[Task to carry out]:
Will you transcribe the entries that follow, exactly and in full?

---

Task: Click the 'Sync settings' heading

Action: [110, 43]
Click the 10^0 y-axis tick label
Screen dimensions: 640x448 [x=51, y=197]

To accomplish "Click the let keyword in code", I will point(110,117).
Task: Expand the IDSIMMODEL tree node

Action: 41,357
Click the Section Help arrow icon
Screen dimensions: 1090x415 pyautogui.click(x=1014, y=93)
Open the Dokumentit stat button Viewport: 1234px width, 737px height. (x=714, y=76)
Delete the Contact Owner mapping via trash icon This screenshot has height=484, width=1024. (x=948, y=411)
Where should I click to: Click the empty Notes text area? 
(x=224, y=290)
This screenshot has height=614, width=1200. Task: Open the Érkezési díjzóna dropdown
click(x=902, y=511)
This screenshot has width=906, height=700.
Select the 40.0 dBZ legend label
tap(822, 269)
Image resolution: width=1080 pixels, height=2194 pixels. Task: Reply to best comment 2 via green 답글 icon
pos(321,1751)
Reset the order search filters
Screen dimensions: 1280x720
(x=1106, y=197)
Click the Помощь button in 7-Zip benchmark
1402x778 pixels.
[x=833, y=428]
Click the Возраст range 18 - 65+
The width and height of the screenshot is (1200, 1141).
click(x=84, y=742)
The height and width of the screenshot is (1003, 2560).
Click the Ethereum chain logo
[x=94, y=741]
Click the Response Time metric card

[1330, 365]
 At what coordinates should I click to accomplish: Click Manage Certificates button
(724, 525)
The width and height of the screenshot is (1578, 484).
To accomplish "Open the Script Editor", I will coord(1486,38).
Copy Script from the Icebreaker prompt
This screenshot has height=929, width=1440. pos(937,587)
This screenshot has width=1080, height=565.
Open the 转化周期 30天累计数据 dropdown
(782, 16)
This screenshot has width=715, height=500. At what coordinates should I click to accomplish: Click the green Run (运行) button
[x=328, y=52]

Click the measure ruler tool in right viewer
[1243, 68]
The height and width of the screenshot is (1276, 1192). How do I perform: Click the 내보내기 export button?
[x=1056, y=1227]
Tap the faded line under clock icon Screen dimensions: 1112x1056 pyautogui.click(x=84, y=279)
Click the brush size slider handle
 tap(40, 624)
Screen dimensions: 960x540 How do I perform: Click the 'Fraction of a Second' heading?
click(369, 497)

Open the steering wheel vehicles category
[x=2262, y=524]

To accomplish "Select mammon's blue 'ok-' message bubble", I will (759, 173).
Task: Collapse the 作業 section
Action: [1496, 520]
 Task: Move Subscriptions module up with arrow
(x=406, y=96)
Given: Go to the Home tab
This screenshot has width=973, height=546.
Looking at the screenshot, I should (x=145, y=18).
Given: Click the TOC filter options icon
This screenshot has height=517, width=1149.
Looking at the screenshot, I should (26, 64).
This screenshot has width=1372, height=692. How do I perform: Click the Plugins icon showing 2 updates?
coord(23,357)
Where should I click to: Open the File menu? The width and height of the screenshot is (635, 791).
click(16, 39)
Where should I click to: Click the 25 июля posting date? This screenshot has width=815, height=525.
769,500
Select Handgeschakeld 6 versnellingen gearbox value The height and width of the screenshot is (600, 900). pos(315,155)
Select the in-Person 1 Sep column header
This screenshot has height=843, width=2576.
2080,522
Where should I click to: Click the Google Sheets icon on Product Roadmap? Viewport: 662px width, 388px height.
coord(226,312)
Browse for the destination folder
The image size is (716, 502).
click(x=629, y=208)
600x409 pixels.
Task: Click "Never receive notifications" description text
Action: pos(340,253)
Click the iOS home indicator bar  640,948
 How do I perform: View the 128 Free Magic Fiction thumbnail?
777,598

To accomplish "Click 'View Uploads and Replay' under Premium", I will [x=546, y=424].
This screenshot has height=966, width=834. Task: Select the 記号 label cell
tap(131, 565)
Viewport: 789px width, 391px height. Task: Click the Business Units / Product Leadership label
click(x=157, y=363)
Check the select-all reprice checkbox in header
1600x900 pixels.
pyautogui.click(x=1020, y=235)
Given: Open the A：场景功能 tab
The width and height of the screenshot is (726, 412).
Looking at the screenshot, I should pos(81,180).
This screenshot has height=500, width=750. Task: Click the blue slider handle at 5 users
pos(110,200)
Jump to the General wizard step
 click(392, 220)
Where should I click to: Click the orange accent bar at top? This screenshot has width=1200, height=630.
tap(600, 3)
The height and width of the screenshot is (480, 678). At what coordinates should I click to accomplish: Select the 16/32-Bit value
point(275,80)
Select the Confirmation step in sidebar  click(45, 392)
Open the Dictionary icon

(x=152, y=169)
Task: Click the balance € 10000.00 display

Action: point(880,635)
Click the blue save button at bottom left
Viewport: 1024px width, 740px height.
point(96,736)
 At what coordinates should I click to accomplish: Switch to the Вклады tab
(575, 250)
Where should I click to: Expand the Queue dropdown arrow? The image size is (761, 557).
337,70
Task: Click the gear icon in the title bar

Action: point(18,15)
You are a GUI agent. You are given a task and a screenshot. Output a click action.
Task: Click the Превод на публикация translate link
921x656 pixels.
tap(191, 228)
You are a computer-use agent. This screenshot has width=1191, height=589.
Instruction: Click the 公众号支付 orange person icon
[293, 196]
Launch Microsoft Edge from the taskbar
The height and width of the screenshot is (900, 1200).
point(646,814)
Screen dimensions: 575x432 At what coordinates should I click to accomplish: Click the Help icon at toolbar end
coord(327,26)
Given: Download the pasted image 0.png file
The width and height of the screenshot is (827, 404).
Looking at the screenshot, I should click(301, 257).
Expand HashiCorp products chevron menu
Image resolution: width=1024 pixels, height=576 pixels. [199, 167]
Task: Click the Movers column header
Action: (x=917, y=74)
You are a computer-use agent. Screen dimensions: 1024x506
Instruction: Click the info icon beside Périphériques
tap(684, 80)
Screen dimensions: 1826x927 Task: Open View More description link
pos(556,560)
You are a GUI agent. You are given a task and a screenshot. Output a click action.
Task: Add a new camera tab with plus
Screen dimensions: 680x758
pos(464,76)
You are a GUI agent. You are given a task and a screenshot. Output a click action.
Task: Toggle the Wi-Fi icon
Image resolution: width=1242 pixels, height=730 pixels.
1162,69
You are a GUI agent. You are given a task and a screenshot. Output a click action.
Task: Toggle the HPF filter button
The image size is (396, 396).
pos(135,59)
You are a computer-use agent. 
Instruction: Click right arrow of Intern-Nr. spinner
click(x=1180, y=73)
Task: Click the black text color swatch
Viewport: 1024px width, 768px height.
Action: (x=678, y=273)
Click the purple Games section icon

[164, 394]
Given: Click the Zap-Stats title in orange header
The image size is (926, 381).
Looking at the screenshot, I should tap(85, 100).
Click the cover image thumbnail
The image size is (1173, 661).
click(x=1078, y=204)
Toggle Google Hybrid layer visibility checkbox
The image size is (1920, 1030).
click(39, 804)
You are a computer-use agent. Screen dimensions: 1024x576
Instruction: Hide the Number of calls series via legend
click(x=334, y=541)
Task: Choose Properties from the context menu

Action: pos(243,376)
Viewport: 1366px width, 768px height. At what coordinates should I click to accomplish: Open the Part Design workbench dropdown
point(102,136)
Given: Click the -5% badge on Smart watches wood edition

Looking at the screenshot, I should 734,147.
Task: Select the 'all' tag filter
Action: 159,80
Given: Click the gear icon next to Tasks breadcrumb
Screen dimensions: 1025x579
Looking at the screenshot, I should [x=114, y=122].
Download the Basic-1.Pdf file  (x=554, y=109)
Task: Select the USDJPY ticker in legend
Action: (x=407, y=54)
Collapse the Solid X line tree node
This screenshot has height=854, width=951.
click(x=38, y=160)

---

[Answer box]:
Task: Click the 'Sync settings' heading

Action: [110, 43]
Click the 10^0 y-axis tick label
Screen dimensions: 640x448 [x=51, y=197]

To accomplish "Click the let keyword in code", I will point(110,117).
Task: Expand the IDSIMMODEL tree node

Action: 41,357
Click the Section Help arrow icon
Screen dimensions: 1090x415 pyautogui.click(x=1014, y=93)
Open the Dokumentit stat button Viewport: 1234px width, 737px height. (x=714, y=76)
Delete the Contact Owner mapping via trash icon This screenshot has height=484, width=1024. (x=948, y=411)
Where should I click to: Click the empty Notes text area? 
(x=224, y=290)
This screenshot has height=614, width=1200. Task: Open the Érkezési díjzóna dropdown
click(x=902, y=511)
This screenshot has width=906, height=700.
Select the 40.0 dBZ legend label
tap(822, 269)
Image resolution: width=1080 pixels, height=2194 pixels. Task: Reply to best comment 2 via green 답글 icon
pos(321,1751)
Reset the order search filters
Screen dimensions: 1280x720
(x=1106, y=197)
Click the Помощь button in 7-Zip benchmark
1402x778 pixels.
[x=833, y=428]
Click the Возраст range 18 - 65+
The width and height of the screenshot is (1200, 1141).
click(x=84, y=742)
The height and width of the screenshot is (1003, 2560).
Click the Ethereum chain logo
[x=94, y=741]
Click the Response Time metric card

[1330, 365]
 At what coordinates should I click to accomplish: Click Manage Certificates button
(724, 525)
The width and height of the screenshot is (1578, 484).
To accomplish "Open the Script Editor", I will coord(1486,38).
Copy Script from the Icebreaker prompt
This screenshot has height=929, width=1440. pos(937,587)
This screenshot has width=1080, height=565.
Open the 转化周期 30天累计数据 dropdown
(782, 16)
This screenshot has width=715, height=500. At what coordinates should I click to accomplish: Click the green Run (运行) button
[x=328, y=52]

Click the measure ruler tool in right viewer
[1243, 68]
The height and width of the screenshot is (1276, 1192). How do I perform: Click the 내보내기 export button?
[x=1056, y=1227]
Tap the faded line under clock icon Screen dimensions: 1112x1056 pyautogui.click(x=84, y=279)
Click the brush size slider handle
 tap(40, 624)
Screen dimensions: 960x540 How do I perform: Click the 'Fraction of a Second' heading?
click(369, 497)

Open the steering wheel vehicles category
[x=2262, y=524]

To accomplish "Select mammon's blue 'ok-' message bubble", I will (759, 173).
Task: Collapse the 作業 section
Action: [1496, 520]
 Task: Move Subscriptions module up with arrow
(x=406, y=96)
Given: Go to the Home tab
This screenshot has width=973, height=546.
Looking at the screenshot, I should (x=145, y=18).
Given: Click the TOC filter options icon
This screenshot has height=517, width=1149.
Looking at the screenshot, I should (26, 64).
This screenshot has width=1372, height=692. How do I perform: Click the Plugins icon showing 2 updates?
coord(23,357)
Where should I click to: Open the File menu? The width and height of the screenshot is (635, 791).
click(16, 39)
Where should I click to: Click the 25 июля posting date? This screenshot has width=815, height=525.
769,500
Select Handgeschakeld 6 versnellingen gearbox value The height and width of the screenshot is (600, 900). pos(315,155)
Select the in-Person 1 Sep column header
This screenshot has height=843, width=2576.
2080,522
Where should I click to: Click the Google Sheets icon on Product Roadmap? Viewport: 662px width, 388px height.
coord(226,312)
Browse for the destination folder
The image size is (716, 502).
click(x=629, y=208)
600x409 pixels.
Task: Click "Never receive notifications" description text
Action: pos(340,253)
Click the iOS home indicator bar  640,948
 How do I perform: View the 128 Free Magic Fiction thumbnail?
777,598

To accomplish "Click 'View Uploads and Replay' under Premium", I will [x=546, y=424].
This screenshot has height=966, width=834. Task: Select the 記号 label cell
tap(131, 565)
Viewport: 789px width, 391px height. Task: Click the Business Units / Product Leadership label
click(x=157, y=363)
Check the select-all reprice checkbox in header
1600x900 pixels.
pyautogui.click(x=1020, y=235)
Given: Open the A：场景功能 tab
The width and height of the screenshot is (726, 412).
Looking at the screenshot, I should pos(81,180).
This screenshot has height=500, width=750. Task: Click the blue slider handle at 5 users
pos(110,200)
Jump to the General wizard step
 click(392, 220)
Where should I click to: Click the orange accent bar at top? This screenshot has width=1200, height=630.
tap(600, 3)
The height and width of the screenshot is (480, 678). At what coordinates should I click to accomplish: Select the 16/32-Bit value
point(275,80)
Select the Confirmation step in sidebar  click(45, 392)
Open the Dictionary icon

(x=152, y=169)
Task: Click the balance € 10000.00 display

Action: point(880,635)
Click the blue save button at bottom left
Viewport: 1024px width, 740px height.
point(96,736)
 At what coordinates should I click to accomplish: Switch to the Вклады tab
(575, 250)
Where should I click to: Expand the Queue dropdown arrow? The image size is (761, 557).
337,70
Task: Click the gear icon in the title bar

Action: point(18,15)
You are a GUI agent. You are given a task and a screenshot. Output a click action.
Task: Click the Превод на публикация translate link
921x656 pixels.
tap(191, 228)
You are a computer-use agent. This screenshot has width=1191, height=589.
Instruction: Click the 公众号支付 orange person icon
[293, 196]
Launch Microsoft Edge from the taskbar
The height and width of the screenshot is (900, 1200).
point(646,814)
Screen dimensions: 575x432 At what coordinates should I click to accomplish: Click the Help icon at toolbar end
coord(327,26)
Given: Download the pasted image 0.png file
The width and height of the screenshot is (827, 404).
Looking at the screenshot, I should click(301, 257).
Expand HashiCorp products chevron menu
Image resolution: width=1024 pixels, height=576 pixels. [199, 167]
Task: Click the Movers column header
Action: (x=917, y=74)
You are a computer-use agent. Screen dimensions: 1024x506
Instruction: Click the info icon beside Périphériques
tap(684, 80)
Screen dimensions: 1826x927 Task: Open View More description link
pos(556,560)
You are a GUI agent. You are given a task and a screenshot. Output a click action.
Task: Add a new camera tab with plus
Screen dimensions: 680x758
pos(464,76)
You are a GUI agent. You are given a task and a screenshot. Output a click action.
Task: Toggle the Wi-Fi icon
Image resolution: width=1242 pixels, height=730 pixels.
1162,69
You are a GUI agent. You are given a task and a screenshot. Output a click action.
Task: Toggle the HPF filter button
The image size is (396, 396).
pos(135,59)
You are a computer-use agent. 
Instruction: Click right arrow of Intern-Nr. spinner
click(x=1180, y=73)
Task: Click the black text color swatch
Viewport: 1024px width, 768px height.
Action: (x=678, y=273)
Click the purple Games section icon

[164, 394]
Given: Click the Zap-Stats title in orange header
The image size is (926, 381).
Looking at the screenshot, I should tap(85, 100).
Click the cover image thumbnail
The image size is (1173, 661).
click(x=1078, y=204)
Toggle Google Hybrid layer visibility checkbox
The image size is (1920, 1030).
click(39, 804)
You are a computer-use agent. Screen dimensions: 1024x576
Instruction: Hide the Number of calls series via legend
click(x=334, y=541)
Task: Choose Properties from the context menu

Action: pos(243,376)
Viewport: 1366px width, 768px height. At what coordinates should I click to accomplish: Open the Part Design workbench dropdown
point(102,136)
Given: Click the -5% badge on Smart watches wood edition

Looking at the screenshot, I should 734,147.
Task: Select the 'all' tag filter
Action: 159,80
Given: Click the gear icon next to Tasks breadcrumb
Screen dimensions: 1025x579
Looking at the screenshot, I should [x=114, y=122].
Download the Basic-1.Pdf file  (x=554, y=109)
Task: Select the USDJPY ticker in legend
Action: (x=407, y=54)
Collapse the Solid X line tree node
This screenshot has height=854, width=951.
click(x=38, y=160)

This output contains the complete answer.